As you get older, you may be wondering if there are certain foods you should be focusing on for optimal health.
While the basics of a healthy diet remain similar throughout life, there are certain nutrients you’ll want to focus on, depending on what decade you’re in.
After all, what you ate in your 20s may not be what your body needs as you enter your 30s, 40s, 50s and beyond. From bone density, to hormonal changes, women’s bodies – and their nutritional needs – are changing from one decade to the next.
No matter what decade you’re in, it’s important to have the basics down. Your diet should include lean protein, colorful fruits and vegetables, whole grains and low-fat dairy. After those building blocks are established, consider adding some value-added nutrients, depending on what decade of life you’re in:
In your 20s and 30s:
These active years can put a big metabolic demand on your body, especially if childbearing is part of these years. These decades are foundational for meeting life-long nutrient needs. Focus on:
Lean protein. Support your muscle mass with protein from both plant and animal sources.
Complex carbohydrates. An active lifestyle requires quickly available energy, and foods like whole grains and cereals support that need.
Low-fat dairy.
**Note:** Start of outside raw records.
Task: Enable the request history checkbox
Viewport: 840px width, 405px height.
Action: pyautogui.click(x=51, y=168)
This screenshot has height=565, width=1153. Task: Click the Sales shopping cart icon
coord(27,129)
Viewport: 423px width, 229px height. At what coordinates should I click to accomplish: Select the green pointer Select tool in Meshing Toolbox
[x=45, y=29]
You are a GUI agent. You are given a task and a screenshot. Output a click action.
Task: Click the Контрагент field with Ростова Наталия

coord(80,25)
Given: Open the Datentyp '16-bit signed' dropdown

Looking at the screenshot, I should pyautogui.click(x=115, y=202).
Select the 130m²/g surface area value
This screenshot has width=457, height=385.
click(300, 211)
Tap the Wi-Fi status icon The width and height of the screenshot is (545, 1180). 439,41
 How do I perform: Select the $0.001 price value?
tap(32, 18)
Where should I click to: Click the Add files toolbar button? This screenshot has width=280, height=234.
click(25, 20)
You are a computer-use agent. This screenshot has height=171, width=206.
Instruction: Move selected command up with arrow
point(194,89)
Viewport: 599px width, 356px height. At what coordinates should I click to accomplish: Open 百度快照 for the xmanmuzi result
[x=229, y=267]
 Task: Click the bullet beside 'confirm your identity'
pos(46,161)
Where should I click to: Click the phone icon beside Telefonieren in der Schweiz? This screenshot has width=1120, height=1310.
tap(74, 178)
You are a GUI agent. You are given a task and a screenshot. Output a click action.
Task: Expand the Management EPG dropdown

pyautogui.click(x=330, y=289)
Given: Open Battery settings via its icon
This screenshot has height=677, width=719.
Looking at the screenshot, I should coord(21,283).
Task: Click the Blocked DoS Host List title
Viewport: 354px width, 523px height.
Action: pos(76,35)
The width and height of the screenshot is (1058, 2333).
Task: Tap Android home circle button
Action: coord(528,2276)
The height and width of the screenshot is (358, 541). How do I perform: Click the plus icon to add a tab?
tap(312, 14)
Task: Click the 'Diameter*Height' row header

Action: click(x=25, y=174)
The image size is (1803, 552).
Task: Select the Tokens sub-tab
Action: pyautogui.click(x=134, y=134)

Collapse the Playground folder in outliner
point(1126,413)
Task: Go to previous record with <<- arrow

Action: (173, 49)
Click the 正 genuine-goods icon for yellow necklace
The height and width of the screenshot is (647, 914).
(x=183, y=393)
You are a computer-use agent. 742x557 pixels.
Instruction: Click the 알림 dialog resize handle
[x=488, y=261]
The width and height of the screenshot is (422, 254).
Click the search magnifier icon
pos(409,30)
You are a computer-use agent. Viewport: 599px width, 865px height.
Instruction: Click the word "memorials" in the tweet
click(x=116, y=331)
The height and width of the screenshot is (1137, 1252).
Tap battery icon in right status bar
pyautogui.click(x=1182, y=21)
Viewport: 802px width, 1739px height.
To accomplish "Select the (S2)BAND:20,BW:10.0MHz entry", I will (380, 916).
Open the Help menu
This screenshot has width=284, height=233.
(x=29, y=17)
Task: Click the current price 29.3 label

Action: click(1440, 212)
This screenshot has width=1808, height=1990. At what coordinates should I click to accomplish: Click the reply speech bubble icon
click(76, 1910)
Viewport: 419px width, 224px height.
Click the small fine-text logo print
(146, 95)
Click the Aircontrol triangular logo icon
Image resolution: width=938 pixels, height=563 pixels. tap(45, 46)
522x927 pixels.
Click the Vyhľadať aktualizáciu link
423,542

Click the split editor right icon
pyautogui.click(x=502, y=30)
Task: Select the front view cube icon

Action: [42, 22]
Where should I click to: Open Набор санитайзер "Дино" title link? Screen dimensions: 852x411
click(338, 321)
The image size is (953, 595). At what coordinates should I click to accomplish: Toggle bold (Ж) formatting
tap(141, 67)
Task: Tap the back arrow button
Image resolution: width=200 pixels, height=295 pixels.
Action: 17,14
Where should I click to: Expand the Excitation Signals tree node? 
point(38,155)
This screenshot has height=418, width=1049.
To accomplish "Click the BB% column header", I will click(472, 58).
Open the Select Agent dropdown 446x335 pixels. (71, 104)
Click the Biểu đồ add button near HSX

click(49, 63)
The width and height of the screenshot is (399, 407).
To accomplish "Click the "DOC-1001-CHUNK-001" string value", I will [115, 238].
Low-fat dairy products, like milk, cheese and yogurt are the ideal source for strong bones and teeth, which reach maximum strength in these decades. If you can’t tolerate dairy (or choose not to consume it), look for calcium in dark green vegetables like broccoli. Fortified foods (added to products) can be used as a supplement, but don’t exceed 2,500 mg/day.
Iron. Beans, raisins, spinach and lean red meat support your iron needs, which can be depleted from monthly periods and/or a poor diet. Not enough iron in your diet can lead to anemia.
Foods with folic acid. During child-bearing years, this B-vitamin is key for normal fetal development. Look for whole grains, fortified cereals, and bok choy.
In your 40s and 50s:
Fermented foods. Digestive issues are particularly common starting in your 40s—from food intolerances to constipation. These support a healthy digestive tract. Look for yogurt, sauerkraut, kombucha, and kimchee. Add whole grains to provide plenty of nutrients to fuel your healthy gut bacteria.
Fruits and vegetables. Aside from copious amounts of vitamins and minerals, the value-added antioxidants in fruits and vegetables help protect cells from damage that normally occurs with age. Look for a variety of color, as each color provides a different type of antioxidant.
Soy products. During this time, your estrogen levels are normally declining, and you can provide a dietary boost with plant estrogens found in soy. Whether you choose, soy nuts, soy milk, tofu or tempeh, regular consumption can support an easier transition through menopause. (Check with your doctor to ensure you do NOT have any history requiring minimal estrogen levels)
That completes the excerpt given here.